Texto proporcionado.
=-=-=
Hacer ejercicio tiene múltiples ventajas para la salud, y en mujeres embarazadas también, simplemente es necesario tener en cuenta una serie de consideraciones para que esta práctica sea segura y no ponga en riesgo la salud de la madre ni el bebè.
La actividad física hace referencia a todo movimiento que hace una persona para desplazarse de un lugar a otro, bien sea como parte del trabajo, en tiempo de ocio o como actividad programada. En el caso del deporte, se define como la actividad o ejercicio físico, sujeto a determinadas normas, en que se hacen pruebas, con o sin competición, de habilidad, destreza o fuerza física, por lo general en forma regular, incluyendo aquellas actividades deportivas que se realizan como recreación o pasatiempo usualmente al aire libre.
Ejercicio físico durante el embarazo
En las personas gestantes, el ejercicio contribuye a que la ganancia de peso sea más fisiológica y mejora la condición física y mental de la mujer, durante la gravidez como así también en el puerperio.
A nivel mundial, el 28% de los adultos no cumple con las recomendaciones de actividad física, en consecuencia las personas sedentarias continúan en un porcentaje elevado según estudios al respecto. Por ello, es de suma importancia ofrecer información de calidad y fomentar un estilo de vida activo.
Es fundamental que durante el transcurso del control prenatal la embarazada obtenga de los profesionales toda la información acerca de la actividad física aconsejable, tipo, duración, intensidad y limitaciones, como así también aquellas que se encuentran entre las desaconsejadas, ya sea por la actividad en sí misma o por condiciones inherentes al embarazo y la salud materno fetal.
=-=-=
Entradas de datos almacenadas
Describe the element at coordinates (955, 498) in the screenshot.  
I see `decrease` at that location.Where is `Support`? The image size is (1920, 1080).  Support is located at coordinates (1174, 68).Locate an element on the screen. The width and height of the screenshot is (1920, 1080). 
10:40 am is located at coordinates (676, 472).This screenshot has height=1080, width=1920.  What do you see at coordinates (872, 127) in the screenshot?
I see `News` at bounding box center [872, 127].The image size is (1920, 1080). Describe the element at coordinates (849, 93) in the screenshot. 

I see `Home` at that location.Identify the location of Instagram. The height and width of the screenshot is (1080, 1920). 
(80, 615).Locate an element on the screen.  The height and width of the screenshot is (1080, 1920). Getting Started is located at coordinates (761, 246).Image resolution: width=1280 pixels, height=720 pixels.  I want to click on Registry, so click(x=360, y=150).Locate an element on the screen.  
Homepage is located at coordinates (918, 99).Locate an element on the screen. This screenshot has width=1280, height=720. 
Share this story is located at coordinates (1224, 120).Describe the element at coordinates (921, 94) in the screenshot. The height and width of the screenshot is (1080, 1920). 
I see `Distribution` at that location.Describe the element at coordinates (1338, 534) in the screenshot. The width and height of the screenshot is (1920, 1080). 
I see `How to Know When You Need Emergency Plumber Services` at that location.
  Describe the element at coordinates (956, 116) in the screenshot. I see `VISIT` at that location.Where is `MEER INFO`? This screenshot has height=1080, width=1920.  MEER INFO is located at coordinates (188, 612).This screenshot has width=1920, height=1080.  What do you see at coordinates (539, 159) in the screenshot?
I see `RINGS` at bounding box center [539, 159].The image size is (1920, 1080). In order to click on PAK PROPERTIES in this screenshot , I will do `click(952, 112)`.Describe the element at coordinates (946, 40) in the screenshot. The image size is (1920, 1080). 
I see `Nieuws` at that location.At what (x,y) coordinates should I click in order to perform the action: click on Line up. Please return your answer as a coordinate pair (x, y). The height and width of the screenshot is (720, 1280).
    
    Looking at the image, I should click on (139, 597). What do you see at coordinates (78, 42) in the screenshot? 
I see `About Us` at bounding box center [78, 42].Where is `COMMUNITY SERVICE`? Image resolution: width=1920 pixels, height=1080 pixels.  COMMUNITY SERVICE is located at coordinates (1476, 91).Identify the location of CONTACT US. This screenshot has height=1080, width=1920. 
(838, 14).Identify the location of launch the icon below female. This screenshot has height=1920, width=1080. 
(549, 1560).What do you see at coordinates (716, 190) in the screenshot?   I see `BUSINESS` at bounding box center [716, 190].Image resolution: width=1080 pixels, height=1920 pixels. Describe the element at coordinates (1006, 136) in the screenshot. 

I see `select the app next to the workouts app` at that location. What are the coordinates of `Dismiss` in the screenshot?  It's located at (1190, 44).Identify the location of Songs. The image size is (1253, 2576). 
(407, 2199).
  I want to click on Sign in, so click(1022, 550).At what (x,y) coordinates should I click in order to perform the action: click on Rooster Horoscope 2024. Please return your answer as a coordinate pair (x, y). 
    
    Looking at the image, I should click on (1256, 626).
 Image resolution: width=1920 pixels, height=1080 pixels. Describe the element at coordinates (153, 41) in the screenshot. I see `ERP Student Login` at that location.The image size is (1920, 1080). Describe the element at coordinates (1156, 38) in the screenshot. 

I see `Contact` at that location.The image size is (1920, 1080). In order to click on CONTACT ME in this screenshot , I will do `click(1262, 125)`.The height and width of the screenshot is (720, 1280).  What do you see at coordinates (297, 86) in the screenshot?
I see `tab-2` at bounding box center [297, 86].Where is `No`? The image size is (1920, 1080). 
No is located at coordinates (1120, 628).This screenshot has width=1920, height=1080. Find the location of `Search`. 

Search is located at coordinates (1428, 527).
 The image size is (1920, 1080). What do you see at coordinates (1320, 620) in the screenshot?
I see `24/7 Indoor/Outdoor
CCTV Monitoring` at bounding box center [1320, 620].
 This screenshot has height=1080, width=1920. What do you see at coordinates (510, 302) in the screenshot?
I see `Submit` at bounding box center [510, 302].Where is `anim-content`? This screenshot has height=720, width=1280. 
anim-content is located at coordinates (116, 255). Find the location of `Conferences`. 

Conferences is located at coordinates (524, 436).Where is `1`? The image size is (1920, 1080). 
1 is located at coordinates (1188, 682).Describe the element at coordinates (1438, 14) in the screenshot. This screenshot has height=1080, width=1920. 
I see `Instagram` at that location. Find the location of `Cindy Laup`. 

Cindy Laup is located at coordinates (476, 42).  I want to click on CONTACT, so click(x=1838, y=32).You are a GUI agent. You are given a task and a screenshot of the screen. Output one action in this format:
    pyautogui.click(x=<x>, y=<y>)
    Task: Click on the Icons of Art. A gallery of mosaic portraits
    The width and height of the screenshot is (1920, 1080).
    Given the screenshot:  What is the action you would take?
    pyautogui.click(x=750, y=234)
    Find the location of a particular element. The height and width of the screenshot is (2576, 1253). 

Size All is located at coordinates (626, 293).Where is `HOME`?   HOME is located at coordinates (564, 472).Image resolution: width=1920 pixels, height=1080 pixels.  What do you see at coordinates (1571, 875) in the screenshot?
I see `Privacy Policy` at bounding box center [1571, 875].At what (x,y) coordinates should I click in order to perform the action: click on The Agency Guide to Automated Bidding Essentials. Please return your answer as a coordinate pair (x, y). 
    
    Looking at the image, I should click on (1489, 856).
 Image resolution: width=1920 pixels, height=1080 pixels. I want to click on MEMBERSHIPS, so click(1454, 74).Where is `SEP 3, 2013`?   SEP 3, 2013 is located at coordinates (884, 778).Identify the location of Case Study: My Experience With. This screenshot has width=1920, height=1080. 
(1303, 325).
=-=-=
Tarea.
Reproduce palabra por palabra el tramo del texto sobre el ejercicio en el embarazo que va desde "A nivel mundial, el" hasta "de vida activo.".

Respuesta esperada.
A nivel mundial, el 28% de los adultos no cumple con las recomendaciones de actividad física, en consecuencia las personas sedentarias continúan en un porcentaje elevado según estudios al respecto. Por ello, es de suma importancia ofrecer información de calidad y fomentar un estilo de vida activo.